F1の商業権を握るバーニー・エクレストンと、株式の過半数を保有するドイツの3銀行は、長い間権力争いを続けてきたが、このたび将来の訴訟を回避する合意に達した。
双方は秘密の条項に同意した。つまり、契約の詳細はほとんど明らかにされないということだが、その結果として、5月初旬に予定されていた訴訟が取りやめられることになった。この訴訟では、事実上グランプリシリーズを運営しているフォーミュラワン・アドミニストレーション(FOA)とフォーミュラワン・マネージメント(FOM)をエクレストンが所有し管理していることについて、銀行側が異議を申し立てようとしていた。
どのような合意が成立したのかが秘密にされていることで、自然の成り行きとして、誰がこのスポーツを支配することになったのか、という疑問が生まれる。両者が協力し合っているのか? 銀行側が支配権を渡されたのか? バーニーが銀行側所有の75%の持ち分を買い戻したのか? 誰がFOAとFOMを運営するにしても、バーニーが引き続きF1の表看板を務めることになったのか?
現在74歳のエクレストンは、F1を商業的に成立させた功績を広く認められている。

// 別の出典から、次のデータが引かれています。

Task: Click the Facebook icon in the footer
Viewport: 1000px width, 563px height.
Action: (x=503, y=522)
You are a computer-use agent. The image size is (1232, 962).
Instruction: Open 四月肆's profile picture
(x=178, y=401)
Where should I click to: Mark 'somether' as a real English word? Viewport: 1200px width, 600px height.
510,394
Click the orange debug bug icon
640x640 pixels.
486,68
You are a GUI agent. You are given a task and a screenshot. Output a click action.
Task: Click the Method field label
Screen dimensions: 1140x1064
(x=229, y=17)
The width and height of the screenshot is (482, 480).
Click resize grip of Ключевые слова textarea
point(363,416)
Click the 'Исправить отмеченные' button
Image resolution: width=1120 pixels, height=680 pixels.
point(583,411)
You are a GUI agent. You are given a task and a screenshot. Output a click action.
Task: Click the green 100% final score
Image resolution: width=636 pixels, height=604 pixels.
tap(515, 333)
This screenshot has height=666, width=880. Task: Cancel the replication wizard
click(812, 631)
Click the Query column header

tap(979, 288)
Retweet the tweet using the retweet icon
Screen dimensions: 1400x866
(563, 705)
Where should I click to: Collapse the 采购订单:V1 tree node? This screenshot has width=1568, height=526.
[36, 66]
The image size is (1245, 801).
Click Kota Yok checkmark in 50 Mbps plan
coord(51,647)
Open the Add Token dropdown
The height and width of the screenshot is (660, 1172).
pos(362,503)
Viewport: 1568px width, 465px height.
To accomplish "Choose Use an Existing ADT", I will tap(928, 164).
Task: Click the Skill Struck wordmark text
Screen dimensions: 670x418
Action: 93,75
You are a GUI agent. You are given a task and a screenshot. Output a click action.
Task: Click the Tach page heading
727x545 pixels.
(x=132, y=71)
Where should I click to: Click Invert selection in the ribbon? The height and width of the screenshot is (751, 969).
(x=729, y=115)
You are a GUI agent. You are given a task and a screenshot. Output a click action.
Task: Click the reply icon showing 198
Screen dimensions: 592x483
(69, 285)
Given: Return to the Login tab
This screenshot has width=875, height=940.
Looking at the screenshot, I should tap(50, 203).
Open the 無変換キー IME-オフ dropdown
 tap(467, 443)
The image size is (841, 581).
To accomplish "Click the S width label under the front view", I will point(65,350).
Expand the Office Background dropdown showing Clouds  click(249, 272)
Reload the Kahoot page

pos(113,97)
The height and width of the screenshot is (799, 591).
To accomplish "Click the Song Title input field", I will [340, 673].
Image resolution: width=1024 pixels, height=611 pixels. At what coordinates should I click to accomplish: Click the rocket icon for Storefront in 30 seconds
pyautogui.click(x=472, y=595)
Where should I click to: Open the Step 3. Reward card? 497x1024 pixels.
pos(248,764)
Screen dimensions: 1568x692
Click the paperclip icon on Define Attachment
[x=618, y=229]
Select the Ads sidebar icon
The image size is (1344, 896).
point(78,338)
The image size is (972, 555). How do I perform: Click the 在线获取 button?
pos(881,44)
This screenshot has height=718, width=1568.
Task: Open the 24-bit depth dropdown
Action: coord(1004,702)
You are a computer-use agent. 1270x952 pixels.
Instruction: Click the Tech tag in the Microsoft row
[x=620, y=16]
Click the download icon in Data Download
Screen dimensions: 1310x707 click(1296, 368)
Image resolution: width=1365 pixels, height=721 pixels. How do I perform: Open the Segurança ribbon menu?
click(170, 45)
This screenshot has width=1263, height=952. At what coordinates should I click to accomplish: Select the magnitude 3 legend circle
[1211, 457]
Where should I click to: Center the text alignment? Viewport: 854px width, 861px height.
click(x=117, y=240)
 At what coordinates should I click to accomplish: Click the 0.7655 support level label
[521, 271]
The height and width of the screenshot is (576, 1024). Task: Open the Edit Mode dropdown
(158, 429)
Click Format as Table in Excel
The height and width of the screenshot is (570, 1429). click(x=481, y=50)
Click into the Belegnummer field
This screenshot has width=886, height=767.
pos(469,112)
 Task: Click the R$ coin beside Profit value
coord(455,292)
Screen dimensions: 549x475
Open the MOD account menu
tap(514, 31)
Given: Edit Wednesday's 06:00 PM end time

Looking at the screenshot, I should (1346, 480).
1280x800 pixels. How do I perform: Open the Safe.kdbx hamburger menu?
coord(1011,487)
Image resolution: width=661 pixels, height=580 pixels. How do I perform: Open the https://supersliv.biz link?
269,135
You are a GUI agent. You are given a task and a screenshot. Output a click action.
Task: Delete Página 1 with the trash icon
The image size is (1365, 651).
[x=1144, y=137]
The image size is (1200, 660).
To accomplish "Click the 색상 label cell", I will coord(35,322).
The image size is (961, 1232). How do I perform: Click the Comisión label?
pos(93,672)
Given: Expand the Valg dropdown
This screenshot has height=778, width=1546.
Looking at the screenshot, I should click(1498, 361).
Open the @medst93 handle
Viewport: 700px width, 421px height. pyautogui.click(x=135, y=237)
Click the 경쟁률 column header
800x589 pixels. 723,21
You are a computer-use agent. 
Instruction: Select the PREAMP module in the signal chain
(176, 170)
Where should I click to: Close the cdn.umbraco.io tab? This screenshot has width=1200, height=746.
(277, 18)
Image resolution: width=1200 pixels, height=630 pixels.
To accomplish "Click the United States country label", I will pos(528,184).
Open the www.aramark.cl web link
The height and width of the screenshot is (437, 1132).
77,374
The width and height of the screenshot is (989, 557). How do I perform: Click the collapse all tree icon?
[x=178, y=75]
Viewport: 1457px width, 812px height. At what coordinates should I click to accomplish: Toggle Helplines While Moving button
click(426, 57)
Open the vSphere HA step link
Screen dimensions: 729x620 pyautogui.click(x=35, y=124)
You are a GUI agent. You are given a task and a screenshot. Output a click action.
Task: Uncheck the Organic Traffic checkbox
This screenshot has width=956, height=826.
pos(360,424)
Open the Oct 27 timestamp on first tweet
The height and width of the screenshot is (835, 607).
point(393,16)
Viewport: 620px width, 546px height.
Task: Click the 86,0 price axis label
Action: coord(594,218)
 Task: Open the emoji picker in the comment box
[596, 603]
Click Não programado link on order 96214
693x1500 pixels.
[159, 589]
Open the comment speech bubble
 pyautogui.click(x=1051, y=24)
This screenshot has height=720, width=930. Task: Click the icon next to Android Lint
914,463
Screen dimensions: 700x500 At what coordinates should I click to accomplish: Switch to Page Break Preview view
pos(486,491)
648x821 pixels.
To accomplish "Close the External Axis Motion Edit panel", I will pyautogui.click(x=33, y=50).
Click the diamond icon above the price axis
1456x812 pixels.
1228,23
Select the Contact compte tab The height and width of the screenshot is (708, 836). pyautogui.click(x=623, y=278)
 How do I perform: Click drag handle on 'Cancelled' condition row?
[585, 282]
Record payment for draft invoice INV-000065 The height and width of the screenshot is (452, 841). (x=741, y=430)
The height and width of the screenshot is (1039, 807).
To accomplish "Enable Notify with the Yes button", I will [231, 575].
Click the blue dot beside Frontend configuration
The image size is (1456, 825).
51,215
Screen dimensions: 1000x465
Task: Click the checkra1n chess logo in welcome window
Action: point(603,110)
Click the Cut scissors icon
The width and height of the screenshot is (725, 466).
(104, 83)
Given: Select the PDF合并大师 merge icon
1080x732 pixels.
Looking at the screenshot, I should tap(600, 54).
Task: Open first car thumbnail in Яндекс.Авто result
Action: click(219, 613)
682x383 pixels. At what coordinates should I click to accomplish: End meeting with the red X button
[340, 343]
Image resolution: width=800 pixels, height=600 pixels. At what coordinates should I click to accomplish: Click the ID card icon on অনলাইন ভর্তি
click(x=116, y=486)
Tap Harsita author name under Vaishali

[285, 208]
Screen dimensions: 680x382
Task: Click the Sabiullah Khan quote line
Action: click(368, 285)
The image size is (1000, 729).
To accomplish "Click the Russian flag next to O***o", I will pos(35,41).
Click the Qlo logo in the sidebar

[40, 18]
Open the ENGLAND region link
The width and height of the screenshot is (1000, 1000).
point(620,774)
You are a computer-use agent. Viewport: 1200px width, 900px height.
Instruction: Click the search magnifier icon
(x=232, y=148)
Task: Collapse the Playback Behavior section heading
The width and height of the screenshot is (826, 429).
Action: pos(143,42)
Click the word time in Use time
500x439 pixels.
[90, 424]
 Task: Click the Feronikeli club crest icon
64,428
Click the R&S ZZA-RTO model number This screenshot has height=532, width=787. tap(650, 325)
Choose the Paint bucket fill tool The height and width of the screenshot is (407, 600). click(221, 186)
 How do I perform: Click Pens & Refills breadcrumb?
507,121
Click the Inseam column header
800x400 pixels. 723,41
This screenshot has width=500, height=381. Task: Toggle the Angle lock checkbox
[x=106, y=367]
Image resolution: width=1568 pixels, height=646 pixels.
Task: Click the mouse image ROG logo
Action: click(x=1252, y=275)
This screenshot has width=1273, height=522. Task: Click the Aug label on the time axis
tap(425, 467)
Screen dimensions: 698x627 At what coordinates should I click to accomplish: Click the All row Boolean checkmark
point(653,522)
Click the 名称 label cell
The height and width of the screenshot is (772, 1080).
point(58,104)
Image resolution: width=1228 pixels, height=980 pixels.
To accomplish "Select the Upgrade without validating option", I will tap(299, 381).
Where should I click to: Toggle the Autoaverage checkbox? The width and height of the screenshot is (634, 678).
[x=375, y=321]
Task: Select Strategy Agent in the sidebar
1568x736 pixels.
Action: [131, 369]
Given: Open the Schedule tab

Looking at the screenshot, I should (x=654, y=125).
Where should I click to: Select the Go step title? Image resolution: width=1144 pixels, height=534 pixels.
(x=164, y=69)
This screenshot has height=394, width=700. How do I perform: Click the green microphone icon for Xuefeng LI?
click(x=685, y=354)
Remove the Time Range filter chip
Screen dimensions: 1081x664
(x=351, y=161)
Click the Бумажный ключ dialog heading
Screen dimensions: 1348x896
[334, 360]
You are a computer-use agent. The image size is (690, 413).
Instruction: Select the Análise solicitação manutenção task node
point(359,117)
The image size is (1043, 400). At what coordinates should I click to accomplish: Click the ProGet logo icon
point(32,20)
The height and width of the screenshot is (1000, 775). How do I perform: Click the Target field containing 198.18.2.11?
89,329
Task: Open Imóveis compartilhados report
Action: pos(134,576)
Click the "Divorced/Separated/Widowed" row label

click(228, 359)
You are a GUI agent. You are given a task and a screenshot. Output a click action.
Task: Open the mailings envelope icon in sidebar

このスポーツが、ほとんどテレビ中継もないレースを開催し、経済的な副産物を生むこともなく世界中をさまよっていた時代に、エクレストンはテレビや他の商業権を管理するようにした。内部の者には考えられないことだが、銀行側が今、それらの管理責任を負うことになれば、その経験なしにやっていくことになる。
しかしその一方では、F1の現在のあり方に反対し、フェラーリが優遇されていることに反感を持つ他の9チームは、エクレストンなしのグループと契約を結ぶことに対しより積極的になるかもしれない。2008年に深刻な分裂が起こる前に、F1を再編する可能性を高めるためだ。GPWCがライバルシリーズの立ち上げに成功すれば、3銀行が所有する株はみな価値が激減するだろう。
F1のウェブサイト、grandprix.comによれば、「F1に参戦している自動車メーカーが明らかに真剣になってきている今、自分たちの資産を守るために」エクレストンと銀行側が協力し合うことになるだろうという。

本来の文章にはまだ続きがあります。